* _Exercise instructions_:
Could you report every line from the entries that includes the word "Task"?

* _Data section_:

▬▬▬

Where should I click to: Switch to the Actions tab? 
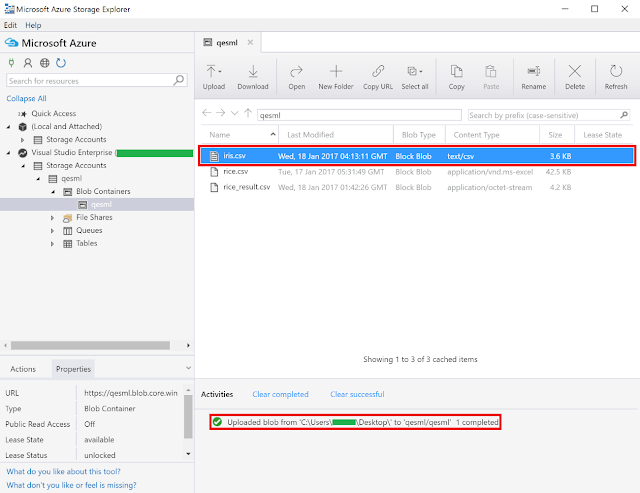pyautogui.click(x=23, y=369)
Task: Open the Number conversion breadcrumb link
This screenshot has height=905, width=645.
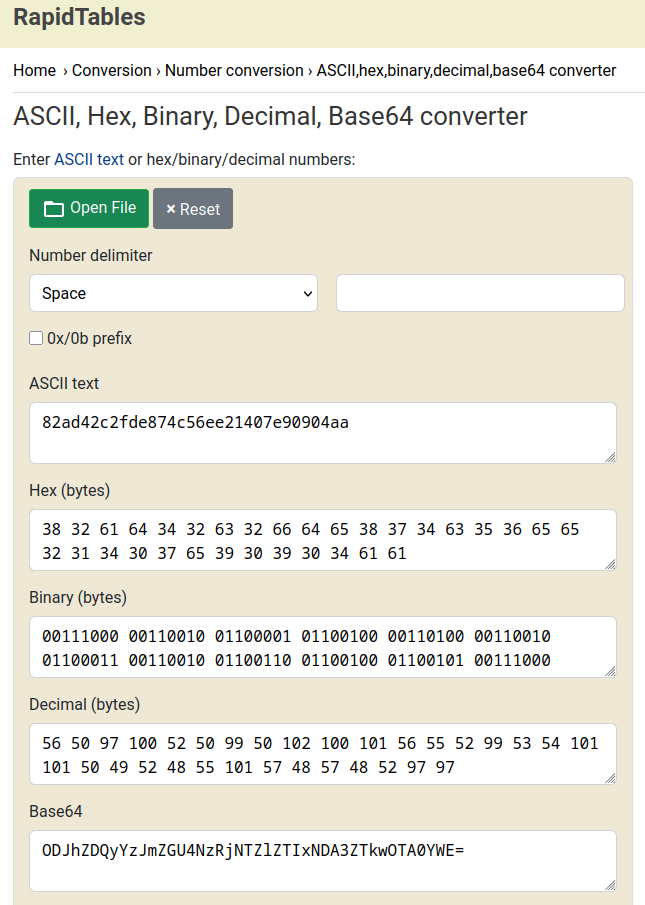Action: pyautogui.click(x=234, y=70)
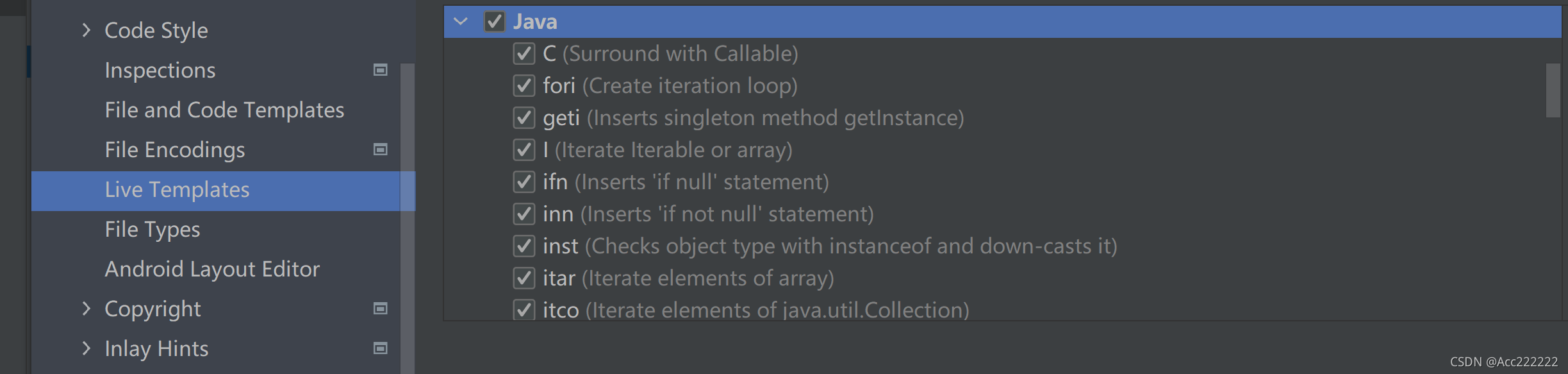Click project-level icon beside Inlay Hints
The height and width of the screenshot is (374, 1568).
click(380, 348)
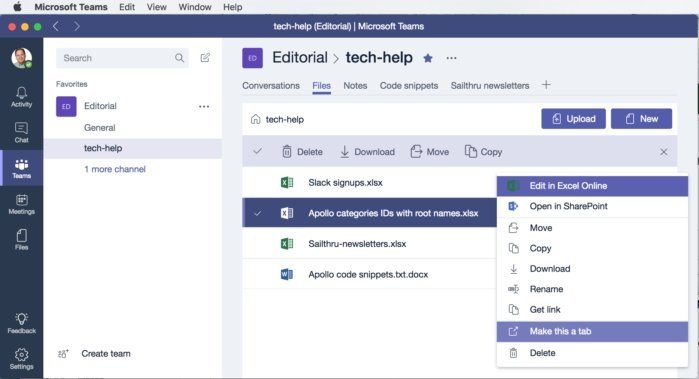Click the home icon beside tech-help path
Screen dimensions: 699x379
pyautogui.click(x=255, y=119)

▬▬▬

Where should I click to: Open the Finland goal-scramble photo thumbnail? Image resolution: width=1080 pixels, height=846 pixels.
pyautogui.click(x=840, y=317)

▬▬▬

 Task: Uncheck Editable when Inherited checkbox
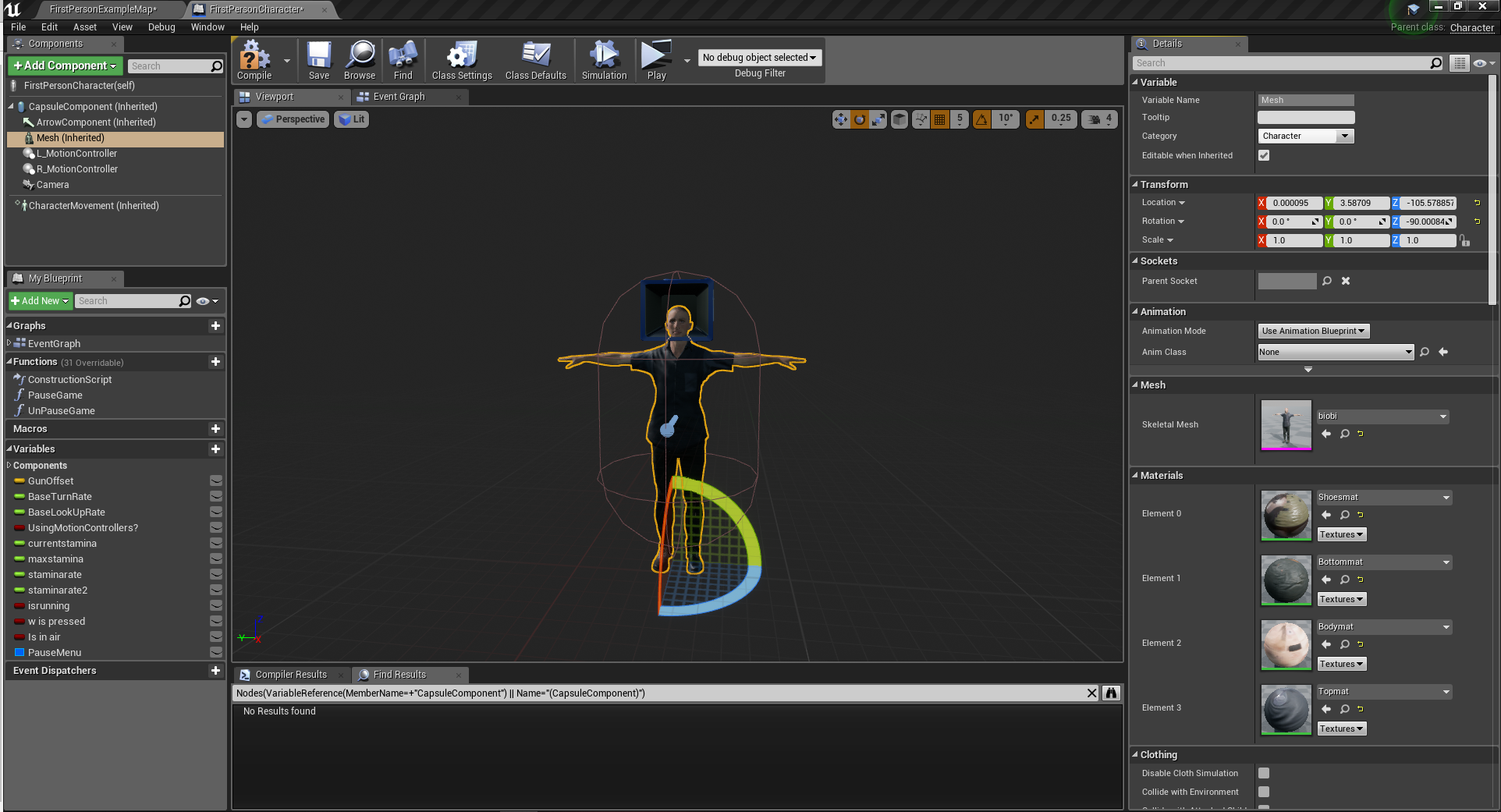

▬▬▬

* _Exercise solution_:
Task: Open the Number conversion breadcrumb link
 Task: Uncheck Editable when Inherited checkbox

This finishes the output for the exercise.